Microscopic examination of the tissue from affected infants reveals increased osteoid and irregular epiphyseal cartilage with lengthened chondrocyte columns. Histopathologic examination of bone from adult patients reveals an osteomalacic picture, with increased quantities of unmineralized bone. Unlike the osteomalacia of vitamin D deficiency, that of hypophosphatasia is characterized by a paucity of osteoblasts.

 

Metal Toxicity

After the introduction of renal dialysis, many patients undergoing this procedure were treated with large doses of antacids to bind dietary phosphate and thereby prevent hyperphosphatemia. Eventually, it became apparent that the aluminum in the antacid had been incorporated into the bone and other body tissues of these patients. Several disease states resulted, most importantly aluminum-induced encephalopathy and aluminum-induced bone disease (23).
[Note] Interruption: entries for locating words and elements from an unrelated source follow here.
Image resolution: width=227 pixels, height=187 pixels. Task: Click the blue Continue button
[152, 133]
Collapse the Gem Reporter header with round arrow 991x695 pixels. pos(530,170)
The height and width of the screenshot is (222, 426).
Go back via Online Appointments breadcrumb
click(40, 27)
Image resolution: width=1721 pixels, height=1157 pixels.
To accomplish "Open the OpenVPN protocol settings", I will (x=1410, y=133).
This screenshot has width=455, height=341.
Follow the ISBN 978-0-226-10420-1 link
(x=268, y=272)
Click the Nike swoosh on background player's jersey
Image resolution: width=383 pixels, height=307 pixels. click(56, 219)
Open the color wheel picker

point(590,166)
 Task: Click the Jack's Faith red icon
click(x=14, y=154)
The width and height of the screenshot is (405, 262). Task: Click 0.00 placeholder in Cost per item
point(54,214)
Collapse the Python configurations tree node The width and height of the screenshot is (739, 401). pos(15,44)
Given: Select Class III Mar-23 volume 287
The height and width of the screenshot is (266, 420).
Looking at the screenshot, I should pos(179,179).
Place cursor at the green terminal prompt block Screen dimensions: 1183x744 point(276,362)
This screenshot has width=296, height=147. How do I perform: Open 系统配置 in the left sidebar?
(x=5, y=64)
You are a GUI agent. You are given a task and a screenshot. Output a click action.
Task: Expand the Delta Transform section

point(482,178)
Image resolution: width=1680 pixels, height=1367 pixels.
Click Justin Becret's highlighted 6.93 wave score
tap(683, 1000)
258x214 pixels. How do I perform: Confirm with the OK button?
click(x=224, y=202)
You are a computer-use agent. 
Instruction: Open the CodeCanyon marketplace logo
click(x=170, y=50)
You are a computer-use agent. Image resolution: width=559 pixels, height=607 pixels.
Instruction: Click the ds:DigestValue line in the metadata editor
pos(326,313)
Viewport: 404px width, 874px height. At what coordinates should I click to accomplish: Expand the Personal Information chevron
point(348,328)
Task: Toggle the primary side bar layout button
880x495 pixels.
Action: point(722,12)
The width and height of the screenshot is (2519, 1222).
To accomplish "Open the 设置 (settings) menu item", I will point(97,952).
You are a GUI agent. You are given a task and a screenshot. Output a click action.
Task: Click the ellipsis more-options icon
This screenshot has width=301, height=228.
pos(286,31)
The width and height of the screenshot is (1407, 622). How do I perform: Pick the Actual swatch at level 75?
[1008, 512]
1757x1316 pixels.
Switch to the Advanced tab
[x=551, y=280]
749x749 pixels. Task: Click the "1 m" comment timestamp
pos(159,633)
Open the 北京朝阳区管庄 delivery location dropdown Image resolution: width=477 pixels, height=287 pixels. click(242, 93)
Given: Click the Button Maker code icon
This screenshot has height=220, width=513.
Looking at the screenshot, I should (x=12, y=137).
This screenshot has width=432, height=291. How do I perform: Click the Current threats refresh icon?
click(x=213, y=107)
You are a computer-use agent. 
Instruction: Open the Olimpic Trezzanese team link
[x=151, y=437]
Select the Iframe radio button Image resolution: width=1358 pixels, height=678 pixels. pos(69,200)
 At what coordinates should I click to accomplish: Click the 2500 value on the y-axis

In aluminum-induced bone disease, the amount of osteoid in the skeletal tissues may be considerably elevated; however, in this form of hyperosteoidosis, unlike that of vitamin D deficiency, the mineralization front is well demarcated, and the osteoblastic activity is minimal. Aurintricarboxylic acid stain can be used to demonstrate aluminum along the mineralization front (Fig. 7.17).

 

 

To a much lesser extent, both iron (24) and fluoride interfere with the deposition of calcium within bone. In conditions characterized by high levels of iron (e.g., thalassemia) or fluoride (e.g., fluorosis), osteoid on the surface of the bone is increased (Fig. 7.18).